Work instruction -
Retype every entry exactly, down to the last character.
Data provided below:
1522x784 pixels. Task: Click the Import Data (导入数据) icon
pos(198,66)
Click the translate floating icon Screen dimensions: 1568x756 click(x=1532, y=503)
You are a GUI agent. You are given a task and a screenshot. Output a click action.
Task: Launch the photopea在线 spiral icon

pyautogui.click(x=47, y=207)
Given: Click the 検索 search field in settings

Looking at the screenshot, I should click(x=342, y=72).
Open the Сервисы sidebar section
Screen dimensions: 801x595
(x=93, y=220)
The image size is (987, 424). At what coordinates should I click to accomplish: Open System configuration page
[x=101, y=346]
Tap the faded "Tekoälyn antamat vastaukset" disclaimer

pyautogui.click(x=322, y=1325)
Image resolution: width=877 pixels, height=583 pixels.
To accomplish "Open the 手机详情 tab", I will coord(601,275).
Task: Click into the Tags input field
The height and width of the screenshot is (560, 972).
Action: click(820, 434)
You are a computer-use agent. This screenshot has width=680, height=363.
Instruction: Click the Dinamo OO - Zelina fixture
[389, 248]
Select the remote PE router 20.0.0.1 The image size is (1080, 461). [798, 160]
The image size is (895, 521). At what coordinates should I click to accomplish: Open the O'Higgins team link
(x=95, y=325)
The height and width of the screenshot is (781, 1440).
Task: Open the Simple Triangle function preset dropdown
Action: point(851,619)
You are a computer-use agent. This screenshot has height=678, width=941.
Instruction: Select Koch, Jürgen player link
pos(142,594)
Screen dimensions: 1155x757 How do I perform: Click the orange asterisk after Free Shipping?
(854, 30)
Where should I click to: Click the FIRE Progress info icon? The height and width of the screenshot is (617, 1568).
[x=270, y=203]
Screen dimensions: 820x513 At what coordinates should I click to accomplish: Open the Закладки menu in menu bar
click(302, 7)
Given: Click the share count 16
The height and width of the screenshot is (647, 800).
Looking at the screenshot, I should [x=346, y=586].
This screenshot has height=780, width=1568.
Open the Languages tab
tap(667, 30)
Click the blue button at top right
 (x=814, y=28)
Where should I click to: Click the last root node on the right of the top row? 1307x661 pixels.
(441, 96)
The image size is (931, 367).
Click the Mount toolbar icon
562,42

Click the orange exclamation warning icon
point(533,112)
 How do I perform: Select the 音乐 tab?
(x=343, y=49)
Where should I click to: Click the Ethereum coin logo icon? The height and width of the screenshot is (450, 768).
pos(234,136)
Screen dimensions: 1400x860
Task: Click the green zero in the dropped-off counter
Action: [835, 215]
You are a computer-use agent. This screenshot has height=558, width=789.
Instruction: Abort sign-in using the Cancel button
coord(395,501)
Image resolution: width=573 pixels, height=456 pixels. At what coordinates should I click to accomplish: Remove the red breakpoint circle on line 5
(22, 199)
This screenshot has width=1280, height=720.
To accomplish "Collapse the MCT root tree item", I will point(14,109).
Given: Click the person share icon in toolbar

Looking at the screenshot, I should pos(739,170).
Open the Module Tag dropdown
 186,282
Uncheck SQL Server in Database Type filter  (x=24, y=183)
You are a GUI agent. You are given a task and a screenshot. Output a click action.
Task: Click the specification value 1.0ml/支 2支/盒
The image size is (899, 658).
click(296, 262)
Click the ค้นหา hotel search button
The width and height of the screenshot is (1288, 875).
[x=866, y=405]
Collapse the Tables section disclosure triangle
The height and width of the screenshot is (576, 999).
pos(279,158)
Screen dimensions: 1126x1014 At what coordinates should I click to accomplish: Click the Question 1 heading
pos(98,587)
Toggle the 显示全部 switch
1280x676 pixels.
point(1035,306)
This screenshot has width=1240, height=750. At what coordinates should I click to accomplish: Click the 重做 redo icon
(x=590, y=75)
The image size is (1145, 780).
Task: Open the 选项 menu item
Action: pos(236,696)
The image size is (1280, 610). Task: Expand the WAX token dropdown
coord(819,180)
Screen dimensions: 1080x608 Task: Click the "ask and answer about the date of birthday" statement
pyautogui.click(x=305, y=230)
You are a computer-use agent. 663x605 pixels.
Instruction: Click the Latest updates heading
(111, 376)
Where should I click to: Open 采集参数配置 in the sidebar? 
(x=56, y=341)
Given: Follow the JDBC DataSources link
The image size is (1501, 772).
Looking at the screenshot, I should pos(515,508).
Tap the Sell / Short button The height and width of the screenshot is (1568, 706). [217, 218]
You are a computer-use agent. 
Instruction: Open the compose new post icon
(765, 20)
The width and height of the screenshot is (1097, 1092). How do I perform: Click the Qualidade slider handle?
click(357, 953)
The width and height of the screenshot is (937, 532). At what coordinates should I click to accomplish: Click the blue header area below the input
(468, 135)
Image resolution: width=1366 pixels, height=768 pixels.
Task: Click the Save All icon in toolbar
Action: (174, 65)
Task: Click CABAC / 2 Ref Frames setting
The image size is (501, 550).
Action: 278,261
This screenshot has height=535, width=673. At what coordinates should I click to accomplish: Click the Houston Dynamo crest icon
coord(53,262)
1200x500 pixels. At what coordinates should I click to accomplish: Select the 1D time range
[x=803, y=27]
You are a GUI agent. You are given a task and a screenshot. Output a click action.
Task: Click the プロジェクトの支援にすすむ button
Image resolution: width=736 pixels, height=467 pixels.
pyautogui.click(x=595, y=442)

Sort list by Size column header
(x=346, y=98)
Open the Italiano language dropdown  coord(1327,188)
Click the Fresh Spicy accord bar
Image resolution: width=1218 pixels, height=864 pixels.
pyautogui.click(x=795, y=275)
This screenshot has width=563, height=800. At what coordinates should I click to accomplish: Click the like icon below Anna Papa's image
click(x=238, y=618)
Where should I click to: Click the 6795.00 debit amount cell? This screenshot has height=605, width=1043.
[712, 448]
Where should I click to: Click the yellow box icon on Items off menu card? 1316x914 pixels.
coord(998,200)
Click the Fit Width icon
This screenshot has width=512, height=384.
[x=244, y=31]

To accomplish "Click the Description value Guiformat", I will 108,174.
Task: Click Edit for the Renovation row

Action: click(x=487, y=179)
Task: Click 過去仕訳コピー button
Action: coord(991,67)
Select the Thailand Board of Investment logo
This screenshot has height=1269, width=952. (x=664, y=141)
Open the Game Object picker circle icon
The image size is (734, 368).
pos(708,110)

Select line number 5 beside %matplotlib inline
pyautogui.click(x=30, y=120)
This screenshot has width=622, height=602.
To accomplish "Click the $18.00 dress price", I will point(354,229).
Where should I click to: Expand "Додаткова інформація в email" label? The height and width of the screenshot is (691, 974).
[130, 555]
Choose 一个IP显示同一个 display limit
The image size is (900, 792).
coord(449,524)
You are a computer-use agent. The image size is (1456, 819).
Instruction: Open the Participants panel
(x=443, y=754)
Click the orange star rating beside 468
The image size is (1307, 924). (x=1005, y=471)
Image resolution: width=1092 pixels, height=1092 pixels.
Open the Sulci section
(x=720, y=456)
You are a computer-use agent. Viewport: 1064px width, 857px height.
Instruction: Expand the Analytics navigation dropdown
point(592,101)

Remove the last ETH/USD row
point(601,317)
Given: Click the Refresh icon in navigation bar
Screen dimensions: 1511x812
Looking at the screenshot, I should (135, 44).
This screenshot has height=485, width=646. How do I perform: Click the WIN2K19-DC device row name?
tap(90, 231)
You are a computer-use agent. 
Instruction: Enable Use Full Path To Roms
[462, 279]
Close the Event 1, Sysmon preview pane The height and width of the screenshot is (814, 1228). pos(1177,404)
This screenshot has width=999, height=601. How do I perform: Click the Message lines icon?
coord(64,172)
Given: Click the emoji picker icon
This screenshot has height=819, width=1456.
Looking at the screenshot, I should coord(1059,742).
End of Data provided.
Answer to this problem -
1522x784 pixels. Task: Click the Import Data (导入数据) icon
pos(198,66)
Click the translate floating icon Screen dimensions: 1568x756 click(x=1532, y=503)
You are a GUI agent. You are given a task and a screenshot. Output a click action.
Task: Launch the photopea在线 spiral icon

pyautogui.click(x=47, y=207)
Given: Click the 検索 search field in settings

Looking at the screenshot, I should click(x=342, y=72).
Open the Сервисы sidebar section
Screen dimensions: 801x595
(x=93, y=220)
The image size is (987, 424). At what coordinates should I click to accomplish: Open System configuration page
[x=101, y=346]
Tap the faded "Tekoälyn antamat vastaukset" disclaimer

pyautogui.click(x=322, y=1325)
Image resolution: width=877 pixels, height=583 pixels.
To accomplish "Open the 手机详情 tab", I will coord(601,275).
Task: Click into the Tags input field
The height and width of the screenshot is (560, 972).
Action: click(820, 434)
You are a computer-use agent. This screenshot has width=680, height=363.
Instruction: Click the Dinamo OO - Zelina fixture
[389, 248]
Select the remote PE router 20.0.0.1 The image size is (1080, 461). [798, 160]
The image size is (895, 521). At what coordinates should I click to accomplish: Open the O'Higgins team link
(x=95, y=325)
The height and width of the screenshot is (781, 1440).
Task: Open the Simple Triangle function preset dropdown
Action: point(851,619)
You are a computer-use agent. This screenshot has height=678, width=941.
Instruction: Select Koch, Jürgen player link
pos(142,594)
Screen dimensions: 1155x757 How do I perform: Click the orange asterisk after Free Shipping?
(854, 30)
Where should I click to: Click the FIRE Progress info icon? The height and width of the screenshot is (617, 1568).
[x=270, y=203]
Screen dimensions: 820x513 At what coordinates should I click to accomplish: Open the Закладки menu in menu bar
click(302, 7)
Given: Click the share count 16
The height and width of the screenshot is (647, 800).
Looking at the screenshot, I should [x=346, y=586].
This screenshot has height=780, width=1568.
Open the Languages tab
tap(667, 30)
Click the blue button at top right
 (x=814, y=28)
Where should I click to: Click the last root node on the right of the top row? 1307x661 pixels.
(441, 96)
The image size is (931, 367).
Click the Mount toolbar icon
562,42

Click the orange exclamation warning icon
point(533,112)
 How do I perform: Select the 音乐 tab?
(x=343, y=49)
Where should I click to: Click the Ethereum coin logo icon? The height and width of the screenshot is (450, 768).
pos(234,136)
Screen dimensions: 1400x860
Task: Click the green zero in the dropped-off counter
Action: [835, 215]
You are a computer-use agent. This screenshot has height=558, width=789.
Instruction: Abort sign-in using the Cancel button
coord(395,501)
Image resolution: width=573 pixels, height=456 pixels. At what coordinates should I click to accomplish: Remove the red breakpoint circle on line 5
(22, 199)
This screenshot has width=1280, height=720.
To accomplish "Collapse the MCT root tree item", I will point(14,109).
Given: Click the person share icon in toolbar

Looking at the screenshot, I should pos(739,170).
Open the Module Tag dropdown
 186,282
Uncheck SQL Server in Database Type filter  (x=24, y=183)
You are a GUI agent. You are given a task and a screenshot. Output a click action.
Task: Click the specification value 1.0ml/支 2支/盒
The image size is (899, 658).
click(296, 262)
Click the ค้นหา hotel search button
The width and height of the screenshot is (1288, 875).
[x=866, y=405]
Collapse the Tables section disclosure triangle
The height and width of the screenshot is (576, 999).
pos(279,158)
Screen dimensions: 1126x1014 At what coordinates should I click to accomplish: Click the Question 1 heading
pos(98,587)
Toggle the 显示全部 switch
1280x676 pixels.
point(1035,306)
This screenshot has width=1240, height=750. At what coordinates should I click to accomplish: Click the 重做 redo icon
(x=590, y=75)
The image size is (1145, 780).
Task: Open the 选项 menu item
Action: pos(236,696)
The image size is (1280, 610). Task: Expand the WAX token dropdown
coord(819,180)
Screen dimensions: 1080x608 Task: Click the "ask and answer about the date of birthday" statement
pyautogui.click(x=305, y=230)
You are a computer-use agent. 663x605 pixels.
Instruction: Click the Latest updates heading
(111, 376)
Where should I click to: Open 采集参数配置 in the sidebar? 
(x=56, y=341)
Given: Follow the JDBC DataSources link
The image size is (1501, 772).
Looking at the screenshot, I should pos(515,508).
Tap the Sell / Short button The height and width of the screenshot is (1568, 706). [217, 218]
You are a computer-use agent. 
Instruction: Open the compose new post icon
(765, 20)
The width and height of the screenshot is (1097, 1092). How do I perform: Click the Qualidade slider handle?
click(357, 953)
The width and height of the screenshot is (937, 532). At what coordinates should I click to accomplish: Click the blue header area below the input
(468, 135)
Image resolution: width=1366 pixels, height=768 pixels.
Task: Click the Save All icon in toolbar
Action: (174, 65)
Task: Click CABAC / 2 Ref Frames setting
The image size is (501, 550).
Action: 278,261
This screenshot has height=535, width=673. At what coordinates should I click to accomplish: Click the Houston Dynamo crest icon
coord(53,262)
1200x500 pixels. At what coordinates should I click to accomplish: Select the 1D time range
[x=803, y=27]
You are a GUI agent. You are given a task and a screenshot. Output a click action.
Task: Click the プロジェクトの支援にすすむ button
Image resolution: width=736 pixels, height=467 pixels.
pyautogui.click(x=595, y=442)

Sort list by Size column header
(x=346, y=98)
Open the Italiano language dropdown  coord(1327,188)
Click the Fresh Spicy accord bar
Image resolution: width=1218 pixels, height=864 pixels.
pyautogui.click(x=795, y=275)
This screenshot has width=563, height=800. At what coordinates should I click to accomplish: Click the like icon below Anna Papa's image
click(x=238, y=618)
Where should I click to: Click the 6795.00 debit amount cell? This screenshot has height=605, width=1043.
[712, 448]
Where should I click to: Click the yellow box icon on Items off menu card? 1316x914 pixels.
coord(998,200)
Click the Fit Width icon
This screenshot has width=512, height=384.
[x=244, y=31]

To accomplish "Click the Description value Guiformat", I will 108,174.
Task: Click Edit for the Renovation row

Action: click(x=487, y=179)
Task: Click 過去仕訳コピー button
Action: coord(991,67)
Select the Thailand Board of Investment logo
This screenshot has height=1269, width=952. (x=664, y=141)
Open the Game Object picker circle icon
The image size is (734, 368).
pos(708,110)

Select line number 5 beside %matplotlib inline
pyautogui.click(x=30, y=120)
This screenshot has width=622, height=602.
To accomplish "Click the $18.00 dress price", I will point(354,229).
Where should I click to: Expand "Додаткова інформація в email" label? The height and width of the screenshot is (691, 974).
[130, 555]
Choose 一个IP显示同一个 display limit
The image size is (900, 792).
coord(449,524)
You are a computer-use agent. The image size is (1456, 819).
Instruction: Open the Participants panel
(x=443, y=754)
Click the orange star rating beside 468
The image size is (1307, 924). (x=1005, y=471)
Image resolution: width=1092 pixels, height=1092 pixels.
Open the Sulci section
(x=720, y=456)
You are a computer-use agent. Viewport: 1064px width, 857px height.
Instruction: Expand the Analytics navigation dropdown
point(592,101)

Remove the last ETH/USD row
point(601,317)
Given: Click the Refresh icon in navigation bar
Screen dimensions: 1511x812
Looking at the screenshot, I should (135, 44).
This screenshot has height=485, width=646. How do I perform: Click the WIN2K19-DC device row name?
tap(90, 231)
You are a computer-use agent. 
Instruction: Enable Use Full Path To Roms
[462, 279]
Close the Event 1, Sysmon preview pane The height and width of the screenshot is (814, 1228). pos(1177,404)
This screenshot has width=999, height=601. How do I perform: Click the Message lines icon?
coord(64,172)
Given: Click the emoji picker icon
This screenshot has height=819, width=1456.
Looking at the screenshot, I should coord(1059,742).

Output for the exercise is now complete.